Oregon's RAFT training is far-reaching even by the standards of gender affirmation, resembling a Canadian gender studies course more than American adoption requirements.

The Bress opinion recounts its distinctives, referring to children by the LGBTQ variant "LGBTQI2-S," which is common in Canada and whose last abbreviation means "two-spirit," a modern indigenous term of disputed authenticity

RAFT claims "an infinite number of pronouns" exist and that prospective parents must always ask for them first. Regardless of whether their children identify as LGBTQ, parents should display "symbols indicating an LGBTQ-affirming environment" and provide books and media that celebrate LGBTQ people such as "transgender women in history."

The materials take aim at religion, claiming "faith-based communities" can be sources of "prejudice and rejection" and instructing parents not to force youth to attend religious activities "openly hostile or unsupportive of people with diverse" sexual orientation, gender identity and gender expression. 
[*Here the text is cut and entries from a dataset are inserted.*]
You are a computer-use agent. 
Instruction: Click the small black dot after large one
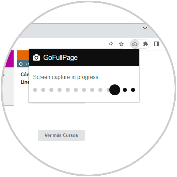click(x=125, y=90)
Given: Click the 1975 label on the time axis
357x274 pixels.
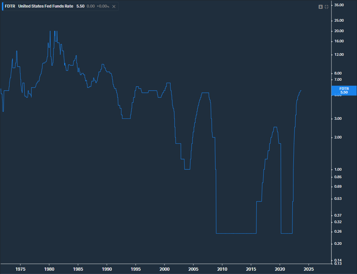Looking at the screenshot, I should [x=20, y=269].
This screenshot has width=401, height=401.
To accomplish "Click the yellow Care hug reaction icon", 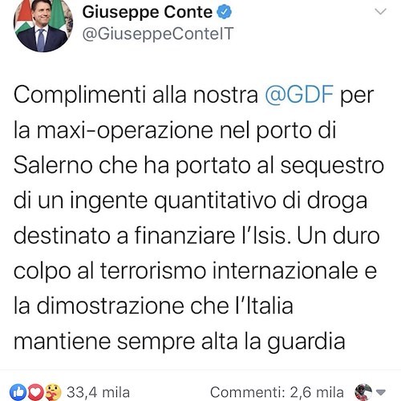I will 53,392.
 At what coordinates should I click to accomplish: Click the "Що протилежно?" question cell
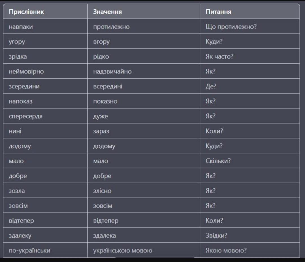point(231,27)
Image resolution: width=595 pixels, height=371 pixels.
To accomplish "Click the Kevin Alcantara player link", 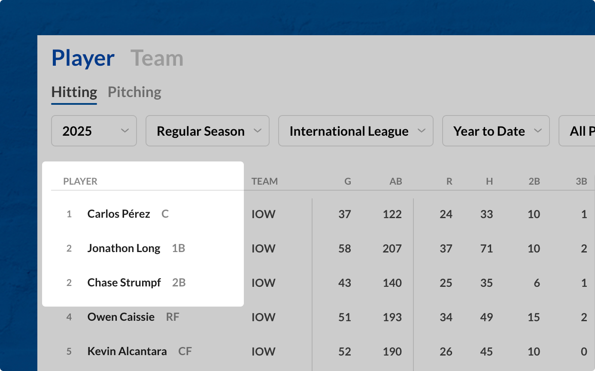I will (127, 351).
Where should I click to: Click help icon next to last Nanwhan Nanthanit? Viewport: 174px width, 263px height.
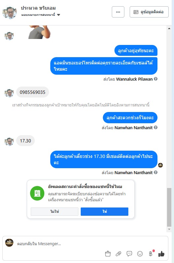coord(156,172)
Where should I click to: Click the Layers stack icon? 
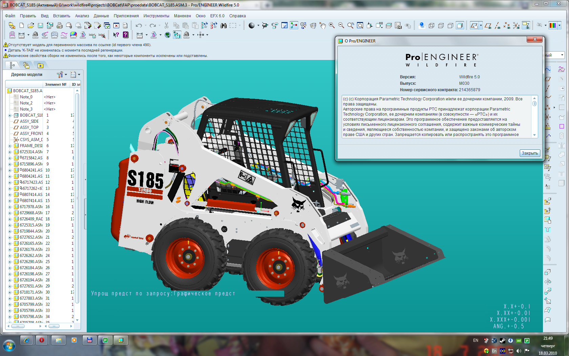(x=389, y=25)
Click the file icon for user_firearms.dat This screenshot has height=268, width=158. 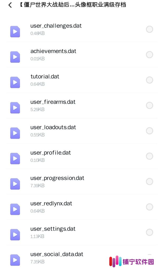click(x=15, y=108)
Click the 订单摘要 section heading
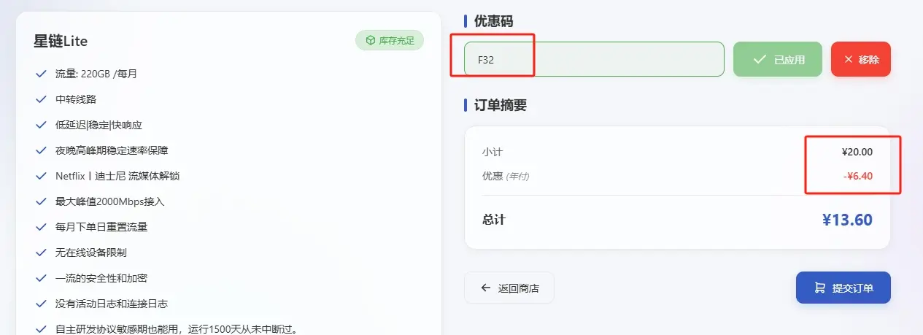This screenshot has height=335, width=923. (501, 105)
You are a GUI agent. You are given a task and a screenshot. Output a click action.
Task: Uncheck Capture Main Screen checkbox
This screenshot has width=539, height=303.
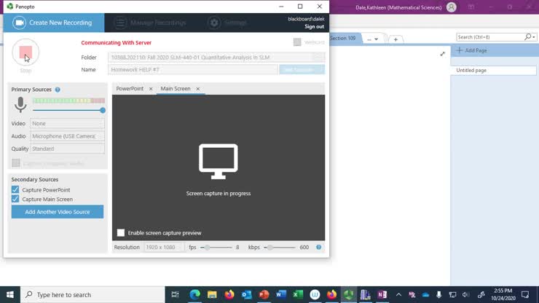click(15, 199)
"You do not have to choose between your faith and supporting their LGBTQ+ identity," RAFT asserts in bold, citing an increase in "affirming churches and religious groups that are providing affirming spaces to LGBTQ+ youth and their families."

'Hormone shots' or adoption refused

Adoptive parents must give children "the ability to discuss, provide, and obtain authorization for medically necessary, transition-related treatment, if desired," referring to puberty blockers, cross-sex hormones and surgeries to resemble the opposite sex that allegedly improve mental health and reduce suicides, a claim with little rigorous evidence.
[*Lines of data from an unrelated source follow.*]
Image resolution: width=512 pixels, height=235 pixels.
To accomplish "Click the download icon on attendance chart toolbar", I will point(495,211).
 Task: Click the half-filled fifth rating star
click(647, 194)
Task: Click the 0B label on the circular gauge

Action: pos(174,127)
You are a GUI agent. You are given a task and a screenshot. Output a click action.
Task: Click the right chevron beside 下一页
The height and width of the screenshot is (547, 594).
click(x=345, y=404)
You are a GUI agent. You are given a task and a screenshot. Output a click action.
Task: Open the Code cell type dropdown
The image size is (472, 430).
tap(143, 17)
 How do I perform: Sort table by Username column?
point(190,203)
"The state has not identified any other criteria or guidelines by which it assesses an applicant’s compliance" other than RAFT training, and it only "takes individualized action to deny certification to a prospective adoptive parent if the state becomes aware" the applicant disagrees with RAFT, as Bates offered that she did, the majority says.

After her ODHS certifier asked Bates whether she would take a child to get "hormone shots" and Bates called that "child abuse," the state denied her application, specifically mentioning that refusal among others to affirm a child's gender identity.

The majority repeatedly cites RAFT examples as both strong suggestions and mandates, "broadly reflective of a particular viewpoint on sexual orientation and gender identity, which parents must actively promote under Oregon’s policy."

The state's claim that it's regulating speech only "incidental to conduct" would have been "much stronger" if it "simply outlawed harassment or denigration of LGBTQ children –which Bates strongly avers she would not do," but its speech regulation "predominates," they said.

It's not at all like the upheld federal mandate on colleges to open their campuses to military recruiters as a condition of funding under the Solomon Amendment, as Oregon claimed, since Bates "does not remain free to express her views on sexual orientation and gender identity" or they are at least "severely circumscribed," the majority says.

The funding analysis is "inapt" because Bates isn't seeking funding or refusing to accept it to "get what she wants," and even funding conditions can impose unconstitutional burdens, the duo said.

"Here, it is apparent that Oregon’s policy exceeds the scope of any particular adopted child, in that it requires parents to use and refrain from using particular speech regardless of whether their child identifies as LGBTQ, while also imposing more general speech requirements for parents in their dealings with others," they wrote.